Let’s cut the romance novel fluff. You got messaged by someone who ‘just wants to connect.’ They’re kind, attentive, and — surprise — they happen to use Fujimoto Capital to earn ‘steady, low-risk’ crypto returns. They show you screenshots of $372 profit in one day on a $31,000 deposit. You think: ‘This is real. This person is real. This platform must be real.’
Here Is Where Your Money Actually Goes
It goes straight into a wallet controlled by Fujimoto Capital’s operators — not into Bitcoin, not into DeFi protocols, not into anything that generates yield. It sits. Cold. Static. Waiting.
Then they credit your dashboard with ‘earnings’: $372. That number didn’t come from trading. It came from the $31,000 deposit made by the person *before* you — or more likely, the three people before you. Your ‘profit’ is someone else’s principal.
This isn’t investing. It’s redistribution. And when new deposits slow down — as they always do — the math collapses.
The Math Doesn’t Lie — Here’s Proof
Fujimoto Capital promises 1.2% daily returns. Sounds harmless? Let’s compound it for just 30 days:
$10,000 × (1.012)³⁰ = $14,305
That’s a 43% gain in one month.
Now compound it for one year: $10,000 × (1.012)³⁶⁵ ≈ $768,000.
Yes — over 7,500% annual return. For comparison: the S&P 500 averages ~10% per year. Berkshire Hathaway averaged ~20% under Buffett. Even the most aggressive hedge funds rarely crack 30% — and never sustain it for years.
If Fujimoto Capital delivered this consistently, it would outperform every fund, bank, and sovereign wealth fund on Earth — using no strategy, no infrastructure, no transparency, and zero audited on-chain activity. That’s not alpha. That’s arithmetic fraud.

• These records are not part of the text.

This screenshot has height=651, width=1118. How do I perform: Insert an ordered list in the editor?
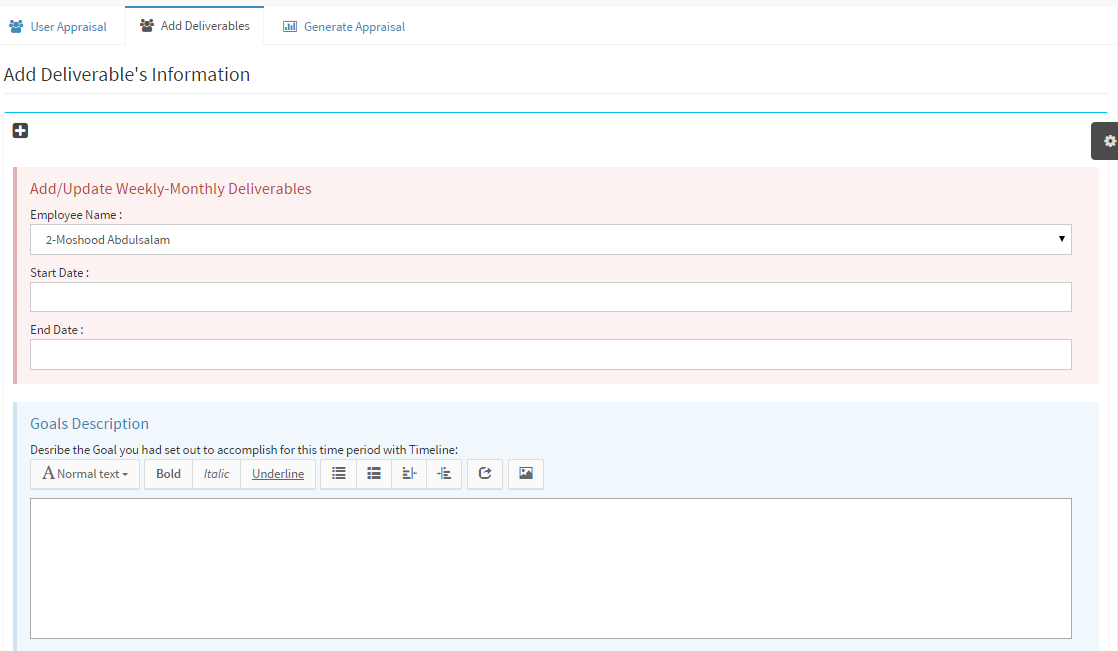point(374,474)
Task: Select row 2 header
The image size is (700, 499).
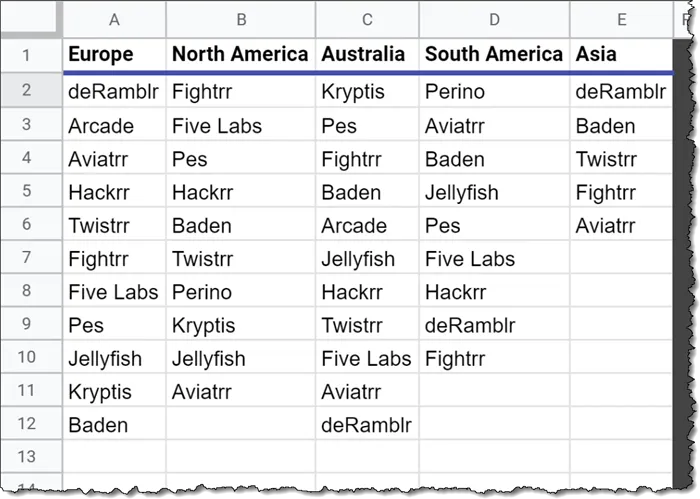Action: coord(27,92)
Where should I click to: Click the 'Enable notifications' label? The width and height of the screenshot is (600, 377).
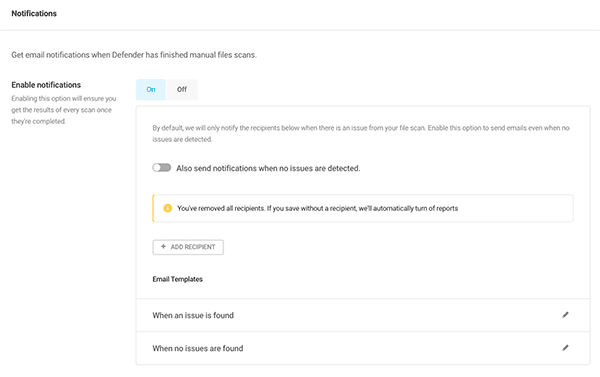pyautogui.click(x=46, y=85)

Why Withdrawals Freeze (and Never Unfreeze)
You’ll get paid — at first. Small withdrawals go through. Why? Because there’s still fresh money coming in. But try to pull out your full balance after 3 weeks. Or ask for a $5,000 payout when only $2,000 in new deposits hit that day. Suddenly: ‘KYC verification pending,’ ‘system maintenance,’ ‘compliance review.’
That’s not a glitch. That’s the bucket running dry.
Your $10,000 deposit wasn’t invested. It was used to pay the ‘returns’ of the five people who deposited before you — and to skim 15–25% off the top as ‘platform fees’ (which vanish into untraceable wallets). By the time you realize something’s wrong, 60–80% of the total pool is already gone — laundered through mixers or converted to privacy coins.
Warren Buffett Was Right — And You’re Ignoring Him
‘Rule No. 1: Never lose money. Rule No. 2: Never forget Rule No. 1.’ — Warren Buffett
You didn’t lose money because the market moved against you. You lost it because the system was designed to take it — quietly, patiently, and with the emotional cover of a ‘caring’ love interest who just *happens* to know the ‘secret’ platform.
There are no secret platforms. There are only secret exit scams.
Fujimoto Capital has no working smart contracts. No verifiable treasury. No licensed custodian. No SEC or FCA registration. Just a Telegram link, a fake dashboard, and a story written like a shōnen manga subplot — all leading to the same ending: your bank account empties while theirs fills.
I’ve watched friends lose $8,400. $12,900. One person wired their entire life savings — $87,000 — after three weeks of nightly voice calls and ‘shared dreams’ about financial freedom. All gone. Not frozen. Not delayed. Gone.
Don’t wait for the ‘love interest’ to suggest the next ‘limited-time opportunity.’ Don’t click the link. Don’t send the money. Your principal isn’t being invested — it’s being recycled, skimmed, and erased.
If you’ve already sent money: stop sending more. Document everything. Report to your bank *today*. And tell someone — not online, not anonymously — a real person who can help you act.